$ cat post/a-segfault-at-three-/-a-port-scan-echoes-back-now-/-it-was-in-the-logs.md

26DEC16

a segfault at three / a port scan echoes back now / it was in the logs

Title: A Day in the Life of a Platform Engineer: December 26, 2016

December 26, 2016. I woke up early and poured myself a cup of coffee, staring at my laptop screen as if it held the answers to all my problems. The world outside was still waking up, but in our ops room, the noise of servers and the occasional ping from Slack were already drowning out any semblance of peace.

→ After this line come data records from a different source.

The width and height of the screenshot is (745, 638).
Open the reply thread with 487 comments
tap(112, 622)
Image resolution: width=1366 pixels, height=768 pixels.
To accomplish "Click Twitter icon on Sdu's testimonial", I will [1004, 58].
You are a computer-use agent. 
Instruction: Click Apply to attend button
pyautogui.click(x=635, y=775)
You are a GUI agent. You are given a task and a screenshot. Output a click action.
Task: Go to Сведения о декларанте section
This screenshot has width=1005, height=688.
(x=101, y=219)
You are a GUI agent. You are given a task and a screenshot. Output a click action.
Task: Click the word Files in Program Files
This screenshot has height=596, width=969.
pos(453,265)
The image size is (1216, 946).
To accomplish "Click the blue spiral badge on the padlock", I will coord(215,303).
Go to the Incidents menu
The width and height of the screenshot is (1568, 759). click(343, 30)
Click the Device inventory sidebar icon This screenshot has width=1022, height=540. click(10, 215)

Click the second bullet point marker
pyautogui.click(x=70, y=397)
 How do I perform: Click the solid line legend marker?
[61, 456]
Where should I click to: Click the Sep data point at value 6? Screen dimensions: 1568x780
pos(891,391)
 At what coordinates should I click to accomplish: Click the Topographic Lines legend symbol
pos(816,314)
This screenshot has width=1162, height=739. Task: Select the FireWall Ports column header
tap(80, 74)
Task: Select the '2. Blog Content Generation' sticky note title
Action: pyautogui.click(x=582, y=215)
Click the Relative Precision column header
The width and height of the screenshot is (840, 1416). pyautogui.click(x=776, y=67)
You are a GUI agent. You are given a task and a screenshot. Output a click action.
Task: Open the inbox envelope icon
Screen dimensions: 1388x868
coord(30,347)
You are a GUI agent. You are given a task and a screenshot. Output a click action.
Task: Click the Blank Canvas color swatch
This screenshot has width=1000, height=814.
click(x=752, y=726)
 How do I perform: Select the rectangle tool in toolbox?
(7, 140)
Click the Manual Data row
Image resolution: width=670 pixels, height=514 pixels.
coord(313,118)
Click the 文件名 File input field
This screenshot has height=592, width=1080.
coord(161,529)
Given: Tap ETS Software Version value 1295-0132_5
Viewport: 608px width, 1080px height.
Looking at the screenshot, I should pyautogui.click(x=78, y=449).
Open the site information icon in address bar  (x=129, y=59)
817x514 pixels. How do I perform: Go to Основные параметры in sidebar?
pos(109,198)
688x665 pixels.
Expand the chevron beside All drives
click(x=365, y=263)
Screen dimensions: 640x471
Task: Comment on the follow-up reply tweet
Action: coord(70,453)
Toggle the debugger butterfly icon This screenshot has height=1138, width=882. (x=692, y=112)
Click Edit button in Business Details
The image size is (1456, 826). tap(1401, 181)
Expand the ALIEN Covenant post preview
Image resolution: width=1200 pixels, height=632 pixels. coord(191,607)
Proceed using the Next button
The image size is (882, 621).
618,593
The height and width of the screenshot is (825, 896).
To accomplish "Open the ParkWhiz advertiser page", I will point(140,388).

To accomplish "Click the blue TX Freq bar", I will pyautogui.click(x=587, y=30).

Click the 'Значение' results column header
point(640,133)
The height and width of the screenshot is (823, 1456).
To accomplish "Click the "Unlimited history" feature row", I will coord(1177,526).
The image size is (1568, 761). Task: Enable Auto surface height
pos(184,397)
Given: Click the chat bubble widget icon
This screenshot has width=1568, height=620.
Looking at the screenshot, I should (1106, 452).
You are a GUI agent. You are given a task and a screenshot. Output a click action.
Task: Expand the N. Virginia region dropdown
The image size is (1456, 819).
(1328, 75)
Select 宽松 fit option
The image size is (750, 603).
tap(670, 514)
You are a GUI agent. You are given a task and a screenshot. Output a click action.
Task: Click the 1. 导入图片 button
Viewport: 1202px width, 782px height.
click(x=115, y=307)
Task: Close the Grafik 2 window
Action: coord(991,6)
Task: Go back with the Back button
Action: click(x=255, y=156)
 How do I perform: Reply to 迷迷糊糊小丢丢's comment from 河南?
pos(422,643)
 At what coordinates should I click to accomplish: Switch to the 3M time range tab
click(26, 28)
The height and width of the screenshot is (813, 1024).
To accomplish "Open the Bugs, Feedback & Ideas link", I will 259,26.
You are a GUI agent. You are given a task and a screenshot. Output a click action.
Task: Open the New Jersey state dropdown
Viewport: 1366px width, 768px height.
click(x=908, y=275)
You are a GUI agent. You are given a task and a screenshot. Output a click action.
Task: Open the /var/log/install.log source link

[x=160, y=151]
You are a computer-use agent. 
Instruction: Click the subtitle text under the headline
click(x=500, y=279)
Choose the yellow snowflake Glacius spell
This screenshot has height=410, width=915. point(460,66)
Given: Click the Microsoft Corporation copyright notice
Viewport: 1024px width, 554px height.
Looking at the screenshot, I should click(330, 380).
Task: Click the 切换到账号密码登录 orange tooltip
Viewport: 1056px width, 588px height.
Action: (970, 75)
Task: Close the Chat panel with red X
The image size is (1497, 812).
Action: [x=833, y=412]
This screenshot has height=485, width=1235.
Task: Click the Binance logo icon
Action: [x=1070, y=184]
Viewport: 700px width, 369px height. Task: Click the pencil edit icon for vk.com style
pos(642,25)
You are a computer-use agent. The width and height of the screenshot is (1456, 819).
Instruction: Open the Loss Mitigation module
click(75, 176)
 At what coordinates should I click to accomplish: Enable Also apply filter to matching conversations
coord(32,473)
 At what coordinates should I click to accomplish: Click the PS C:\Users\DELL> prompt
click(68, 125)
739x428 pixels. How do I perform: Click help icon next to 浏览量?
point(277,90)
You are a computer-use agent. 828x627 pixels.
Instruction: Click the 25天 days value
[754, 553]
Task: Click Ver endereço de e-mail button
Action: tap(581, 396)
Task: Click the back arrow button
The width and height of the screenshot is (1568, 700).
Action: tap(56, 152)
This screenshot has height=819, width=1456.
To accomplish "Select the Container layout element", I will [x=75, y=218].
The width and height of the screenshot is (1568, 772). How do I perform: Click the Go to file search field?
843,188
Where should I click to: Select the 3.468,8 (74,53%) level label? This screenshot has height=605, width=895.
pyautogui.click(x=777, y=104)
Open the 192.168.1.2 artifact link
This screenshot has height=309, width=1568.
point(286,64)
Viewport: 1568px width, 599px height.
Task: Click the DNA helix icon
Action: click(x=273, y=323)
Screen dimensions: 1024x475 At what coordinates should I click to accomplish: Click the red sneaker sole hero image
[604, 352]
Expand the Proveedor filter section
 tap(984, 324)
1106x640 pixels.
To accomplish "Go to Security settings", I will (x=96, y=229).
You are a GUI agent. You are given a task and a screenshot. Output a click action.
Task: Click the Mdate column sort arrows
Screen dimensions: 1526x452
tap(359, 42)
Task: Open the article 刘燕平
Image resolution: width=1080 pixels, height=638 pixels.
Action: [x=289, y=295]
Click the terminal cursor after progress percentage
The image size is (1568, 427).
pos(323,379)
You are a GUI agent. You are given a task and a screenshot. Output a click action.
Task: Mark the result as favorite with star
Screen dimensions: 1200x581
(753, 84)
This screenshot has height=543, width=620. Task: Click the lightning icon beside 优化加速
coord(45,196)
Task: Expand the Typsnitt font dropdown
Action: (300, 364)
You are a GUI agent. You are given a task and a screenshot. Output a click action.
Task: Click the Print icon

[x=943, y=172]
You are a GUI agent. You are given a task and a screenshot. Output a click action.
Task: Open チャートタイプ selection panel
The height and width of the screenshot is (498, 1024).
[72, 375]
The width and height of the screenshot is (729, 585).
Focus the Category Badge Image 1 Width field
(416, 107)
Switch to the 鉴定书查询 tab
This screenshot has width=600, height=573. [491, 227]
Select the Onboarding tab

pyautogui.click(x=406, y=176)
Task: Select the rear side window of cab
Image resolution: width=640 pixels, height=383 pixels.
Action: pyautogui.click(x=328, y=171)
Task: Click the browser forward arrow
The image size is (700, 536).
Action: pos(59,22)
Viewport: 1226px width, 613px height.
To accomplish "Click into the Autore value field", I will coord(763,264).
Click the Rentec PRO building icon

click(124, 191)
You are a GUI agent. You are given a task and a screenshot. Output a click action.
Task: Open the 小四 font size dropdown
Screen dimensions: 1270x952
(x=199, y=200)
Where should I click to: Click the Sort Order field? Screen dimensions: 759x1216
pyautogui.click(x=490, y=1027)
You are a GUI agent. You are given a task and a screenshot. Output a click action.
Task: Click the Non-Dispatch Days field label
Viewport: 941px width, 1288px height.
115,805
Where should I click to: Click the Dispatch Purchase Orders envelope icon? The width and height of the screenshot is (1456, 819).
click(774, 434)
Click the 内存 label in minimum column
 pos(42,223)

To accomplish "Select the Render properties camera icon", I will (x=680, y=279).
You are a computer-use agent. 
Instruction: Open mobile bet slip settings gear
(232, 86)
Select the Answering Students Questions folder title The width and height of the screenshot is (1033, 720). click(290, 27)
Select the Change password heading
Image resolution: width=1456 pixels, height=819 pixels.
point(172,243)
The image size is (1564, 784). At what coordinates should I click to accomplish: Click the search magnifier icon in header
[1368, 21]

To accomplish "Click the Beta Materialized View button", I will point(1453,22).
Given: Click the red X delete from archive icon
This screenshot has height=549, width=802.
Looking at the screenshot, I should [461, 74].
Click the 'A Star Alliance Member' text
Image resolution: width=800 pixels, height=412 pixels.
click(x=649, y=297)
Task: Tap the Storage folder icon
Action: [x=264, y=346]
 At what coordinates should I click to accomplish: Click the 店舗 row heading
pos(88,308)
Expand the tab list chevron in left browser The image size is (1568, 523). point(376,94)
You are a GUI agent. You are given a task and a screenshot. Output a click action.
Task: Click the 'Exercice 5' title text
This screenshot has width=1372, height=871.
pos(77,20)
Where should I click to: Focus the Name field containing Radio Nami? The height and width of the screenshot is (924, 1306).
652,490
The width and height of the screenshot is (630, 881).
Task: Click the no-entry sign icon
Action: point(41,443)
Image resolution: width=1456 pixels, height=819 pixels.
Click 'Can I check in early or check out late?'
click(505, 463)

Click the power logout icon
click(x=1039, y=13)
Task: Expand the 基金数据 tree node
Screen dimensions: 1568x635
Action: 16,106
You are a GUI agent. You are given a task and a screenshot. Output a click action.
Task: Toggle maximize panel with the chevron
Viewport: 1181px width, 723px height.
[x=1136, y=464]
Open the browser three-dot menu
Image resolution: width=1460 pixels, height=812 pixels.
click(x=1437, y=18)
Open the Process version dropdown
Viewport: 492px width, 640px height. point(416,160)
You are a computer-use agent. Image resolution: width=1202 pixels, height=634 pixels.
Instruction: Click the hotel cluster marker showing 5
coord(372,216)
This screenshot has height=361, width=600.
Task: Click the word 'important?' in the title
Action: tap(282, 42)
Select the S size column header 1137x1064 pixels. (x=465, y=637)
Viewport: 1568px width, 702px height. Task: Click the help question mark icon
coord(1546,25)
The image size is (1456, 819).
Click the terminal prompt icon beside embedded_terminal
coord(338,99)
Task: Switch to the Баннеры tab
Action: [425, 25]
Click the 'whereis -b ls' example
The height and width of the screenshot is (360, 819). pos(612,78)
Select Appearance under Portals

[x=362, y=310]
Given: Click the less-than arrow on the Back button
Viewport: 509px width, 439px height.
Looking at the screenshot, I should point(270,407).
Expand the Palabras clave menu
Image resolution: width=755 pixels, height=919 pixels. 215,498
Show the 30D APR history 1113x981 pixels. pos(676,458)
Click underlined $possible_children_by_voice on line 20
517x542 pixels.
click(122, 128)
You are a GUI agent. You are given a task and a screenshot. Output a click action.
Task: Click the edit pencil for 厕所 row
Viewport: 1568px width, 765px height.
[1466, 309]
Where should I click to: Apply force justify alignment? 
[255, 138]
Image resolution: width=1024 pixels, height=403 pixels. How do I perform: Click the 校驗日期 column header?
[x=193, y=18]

Today’s task was straightforward: refactor our monitoring stack. We’d been using Nagios for years, but everyone was talking about Prometheus + Grafana as the next big thing. Time to take a look under the hood.

I started by going through our current setup. Nagios had served us well, but it was showing its age. The infrastructure was sprawling, and managing alerts across multiple services was becoming cumbersome. I logged into one of our monitoring boxes to poke around. It wasn’t pretty—scripts strewn about in a haphazard manner, and the nagios.conf file was a labyrinthine mess.

As I sat there, sifting through the config files, I couldn’t help but think about the emerging world outside. Amazon Go was starting to make waves with its cashierless store technology, and cat-proofing a cat feeding machine sounded like something out of a sci-fi novel. Meanwhile, inside our company, people were buzzing about Kubernetes and Helm, Istio and Envoy. GitOps was still an upcoming term, but the idea that code could manage infrastructure was tantalizing.

I decided to start small. I wanted to create a proof-of-concept with Prometheus and Grafana before making any big changes. After setting up a few test servers, I began to understand why everyone was excited. Prometheus’s flexibility and ease of setup were impressive. The data model made sense—metrics as time series—and Grafana’s dashboard capabilities were almost magical.

But there’s no such thing as a free lunch in ops. We had legacy services that needed to stay on Nagios for now, so I set up both systems side by side. This meant writing custom scripts and plugins to get our existing services to talk to Prometheus. It was like trying to teach an old dog new tricks.

Around midday, the team joined me in the ops room. We had a meeting where we could discuss the switch. There were mixed reactions—some were excited, others hesitant. The biggest concern was how we would handle alerting. With Nagios, we relied heavily on email notifications for critical issues. How would Prometheus handle this?

I proposed using Alertmanager to centralize and route alerts. This would give us more control over which alerts went where and when. It took some convincing, but the team eventually agreed to give it a try.

As the day wore on, I tackled one issue after another. There were bugs in our custom scripts, services that refused to play nicely with Prometheus, and even a few server restarts that left me cursing under my breath. By late afternoon, we had a working prototype with most of our services monitored by both Nagios and Prometheus.

It was a long day, but it felt like progress. We were moving towards a more modern monitoring stack, one that could scale better and provide us with richer insights. As I wrapped up for the evening, I couldn’t help but feel proud of what we had accomplished. The future might be uncertain, but today, at least, we had taken an important step forward.

Tomorrow would bring its own set of challenges, but for now, it was time to go home and enjoy some well-deserved downtime. Who knew what kind of side projects or hacks the internet had in store?

That’s a day in my life as a platform engineer in December 2016. The tech world was changing fast, and I felt lucky to be part of that change.